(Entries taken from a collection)
***
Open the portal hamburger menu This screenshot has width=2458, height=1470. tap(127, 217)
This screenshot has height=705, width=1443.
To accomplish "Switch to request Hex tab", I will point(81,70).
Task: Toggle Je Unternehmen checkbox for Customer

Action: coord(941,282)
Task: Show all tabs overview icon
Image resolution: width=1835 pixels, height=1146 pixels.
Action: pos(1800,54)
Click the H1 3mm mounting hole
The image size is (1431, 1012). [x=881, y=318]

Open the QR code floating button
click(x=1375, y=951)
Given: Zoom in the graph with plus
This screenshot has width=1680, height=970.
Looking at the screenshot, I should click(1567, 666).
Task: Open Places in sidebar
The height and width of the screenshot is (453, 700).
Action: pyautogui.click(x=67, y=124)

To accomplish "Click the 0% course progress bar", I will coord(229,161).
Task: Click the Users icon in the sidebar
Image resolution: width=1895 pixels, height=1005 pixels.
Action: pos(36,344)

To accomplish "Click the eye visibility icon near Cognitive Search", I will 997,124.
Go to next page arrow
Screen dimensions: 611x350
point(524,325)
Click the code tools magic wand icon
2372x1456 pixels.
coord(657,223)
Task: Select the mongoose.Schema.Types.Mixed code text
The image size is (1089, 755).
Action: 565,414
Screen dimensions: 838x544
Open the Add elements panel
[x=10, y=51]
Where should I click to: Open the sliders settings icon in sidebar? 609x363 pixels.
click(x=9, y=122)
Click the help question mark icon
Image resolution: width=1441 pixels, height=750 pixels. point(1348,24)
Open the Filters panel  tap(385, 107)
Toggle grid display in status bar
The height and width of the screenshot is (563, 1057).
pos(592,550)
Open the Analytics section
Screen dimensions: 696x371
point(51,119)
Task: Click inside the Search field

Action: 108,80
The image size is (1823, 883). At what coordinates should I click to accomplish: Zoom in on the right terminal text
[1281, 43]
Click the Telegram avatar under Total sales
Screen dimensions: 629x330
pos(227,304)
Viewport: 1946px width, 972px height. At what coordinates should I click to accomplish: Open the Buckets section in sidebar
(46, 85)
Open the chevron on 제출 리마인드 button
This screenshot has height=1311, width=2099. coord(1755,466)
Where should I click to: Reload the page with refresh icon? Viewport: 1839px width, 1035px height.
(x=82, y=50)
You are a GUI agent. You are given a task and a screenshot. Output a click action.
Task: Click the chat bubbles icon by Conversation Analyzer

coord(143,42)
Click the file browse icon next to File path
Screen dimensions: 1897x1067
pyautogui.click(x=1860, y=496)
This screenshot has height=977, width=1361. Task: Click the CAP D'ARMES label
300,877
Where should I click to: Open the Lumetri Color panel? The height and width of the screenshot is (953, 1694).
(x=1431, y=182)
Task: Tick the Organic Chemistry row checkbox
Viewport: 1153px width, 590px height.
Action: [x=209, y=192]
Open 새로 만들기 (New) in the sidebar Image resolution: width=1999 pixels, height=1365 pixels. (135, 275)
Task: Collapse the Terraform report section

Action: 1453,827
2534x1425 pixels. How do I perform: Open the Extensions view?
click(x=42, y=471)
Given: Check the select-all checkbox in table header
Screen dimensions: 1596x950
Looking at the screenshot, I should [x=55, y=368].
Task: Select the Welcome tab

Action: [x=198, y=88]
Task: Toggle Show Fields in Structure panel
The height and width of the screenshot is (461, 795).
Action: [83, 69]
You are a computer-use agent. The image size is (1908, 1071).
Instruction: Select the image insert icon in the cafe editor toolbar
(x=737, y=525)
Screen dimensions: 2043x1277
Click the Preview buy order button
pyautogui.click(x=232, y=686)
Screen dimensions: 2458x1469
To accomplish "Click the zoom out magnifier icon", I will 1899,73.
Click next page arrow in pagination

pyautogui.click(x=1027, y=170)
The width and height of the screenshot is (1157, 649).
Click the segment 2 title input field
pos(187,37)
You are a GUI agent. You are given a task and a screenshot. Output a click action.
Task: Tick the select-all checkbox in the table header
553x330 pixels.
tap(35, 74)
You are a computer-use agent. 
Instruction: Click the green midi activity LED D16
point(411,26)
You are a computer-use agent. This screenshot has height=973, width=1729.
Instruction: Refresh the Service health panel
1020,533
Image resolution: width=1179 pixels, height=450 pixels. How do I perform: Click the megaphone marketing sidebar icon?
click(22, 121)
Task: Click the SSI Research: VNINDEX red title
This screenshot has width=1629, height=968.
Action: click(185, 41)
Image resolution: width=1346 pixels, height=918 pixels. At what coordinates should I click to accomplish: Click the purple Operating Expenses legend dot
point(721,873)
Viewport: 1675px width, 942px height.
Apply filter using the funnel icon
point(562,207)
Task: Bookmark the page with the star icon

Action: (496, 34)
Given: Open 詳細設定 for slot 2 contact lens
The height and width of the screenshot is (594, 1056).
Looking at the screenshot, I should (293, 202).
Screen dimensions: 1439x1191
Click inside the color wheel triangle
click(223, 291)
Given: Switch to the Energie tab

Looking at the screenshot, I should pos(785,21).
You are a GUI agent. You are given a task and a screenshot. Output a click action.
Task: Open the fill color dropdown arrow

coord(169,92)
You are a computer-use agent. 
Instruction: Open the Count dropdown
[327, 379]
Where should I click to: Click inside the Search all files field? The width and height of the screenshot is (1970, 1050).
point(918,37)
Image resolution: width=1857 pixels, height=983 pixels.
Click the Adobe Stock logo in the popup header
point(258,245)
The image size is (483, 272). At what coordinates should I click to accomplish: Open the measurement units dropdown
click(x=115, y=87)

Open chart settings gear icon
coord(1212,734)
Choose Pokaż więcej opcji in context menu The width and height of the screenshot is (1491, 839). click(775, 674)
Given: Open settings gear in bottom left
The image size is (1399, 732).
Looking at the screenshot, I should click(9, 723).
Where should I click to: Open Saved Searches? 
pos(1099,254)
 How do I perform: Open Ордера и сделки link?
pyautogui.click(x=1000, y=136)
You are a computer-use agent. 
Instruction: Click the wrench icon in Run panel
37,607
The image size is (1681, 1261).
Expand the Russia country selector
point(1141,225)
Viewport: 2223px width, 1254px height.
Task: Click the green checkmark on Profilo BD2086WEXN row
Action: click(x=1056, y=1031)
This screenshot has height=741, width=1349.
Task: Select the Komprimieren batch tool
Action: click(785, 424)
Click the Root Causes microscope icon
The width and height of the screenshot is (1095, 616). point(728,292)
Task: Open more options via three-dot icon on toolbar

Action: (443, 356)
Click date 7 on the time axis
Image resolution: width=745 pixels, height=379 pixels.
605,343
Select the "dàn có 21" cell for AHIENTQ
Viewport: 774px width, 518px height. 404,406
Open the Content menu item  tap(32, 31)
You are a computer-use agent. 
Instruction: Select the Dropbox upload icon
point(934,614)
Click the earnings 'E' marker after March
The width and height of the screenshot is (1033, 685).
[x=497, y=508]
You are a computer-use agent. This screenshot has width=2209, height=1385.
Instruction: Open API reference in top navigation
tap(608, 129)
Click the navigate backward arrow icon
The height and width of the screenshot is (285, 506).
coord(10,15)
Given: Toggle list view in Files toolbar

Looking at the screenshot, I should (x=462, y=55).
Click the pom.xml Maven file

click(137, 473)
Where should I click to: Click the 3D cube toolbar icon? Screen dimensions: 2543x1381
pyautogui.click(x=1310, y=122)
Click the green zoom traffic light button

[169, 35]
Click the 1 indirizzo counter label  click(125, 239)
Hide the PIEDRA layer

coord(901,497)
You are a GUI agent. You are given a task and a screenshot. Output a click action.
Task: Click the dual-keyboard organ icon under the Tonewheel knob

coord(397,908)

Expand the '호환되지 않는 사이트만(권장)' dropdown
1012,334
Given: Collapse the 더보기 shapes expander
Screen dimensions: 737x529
***
▸ **WHAT THE TASK ASKS**: Could you output exactly the lines from the one containing "Image resolution: width=745" to the end of the entries above, both included, and no others?

▸ **OUTPUT OF THE EXERCISE**:
Image resolution: width=745 pixels, height=379 pixels.
605,343
Select the "dàn có 21" cell for AHIENTQ
Viewport: 774px width, 518px height. 404,406
Open the Content menu item  tap(32, 31)
You are a computer-use agent. 
Instruction: Select the Dropbox upload icon
point(934,614)
Click the earnings 'E' marker after March
The width and height of the screenshot is (1033, 685).
[x=497, y=508]
You are a computer-use agent. This screenshot has width=2209, height=1385.
Instruction: Open API reference in top navigation
tap(608, 129)
Click the navigate backward arrow icon
The height and width of the screenshot is (285, 506).
coord(10,15)
Given: Toggle list view in Files toolbar

Looking at the screenshot, I should (x=462, y=55).
Click the pom.xml Maven file

click(137, 473)
Where should I click to: Click the 3D cube toolbar icon? Screen dimensions: 2543x1381
pyautogui.click(x=1310, y=122)
Click the green zoom traffic light button

[169, 35]
Click the 1 indirizzo counter label  click(125, 239)
Hide the PIEDRA layer

coord(901,497)
You are a GUI agent. You are given a task and a screenshot. Output a click action.
Task: Click the dual-keyboard organ icon under the Tonewheel knob

coord(397,908)

Expand the '호환되지 않는 사이트만(권장)' dropdown
1012,334
Given: Collapse the 더보기 shapes expander
Screen dimensions: 737x529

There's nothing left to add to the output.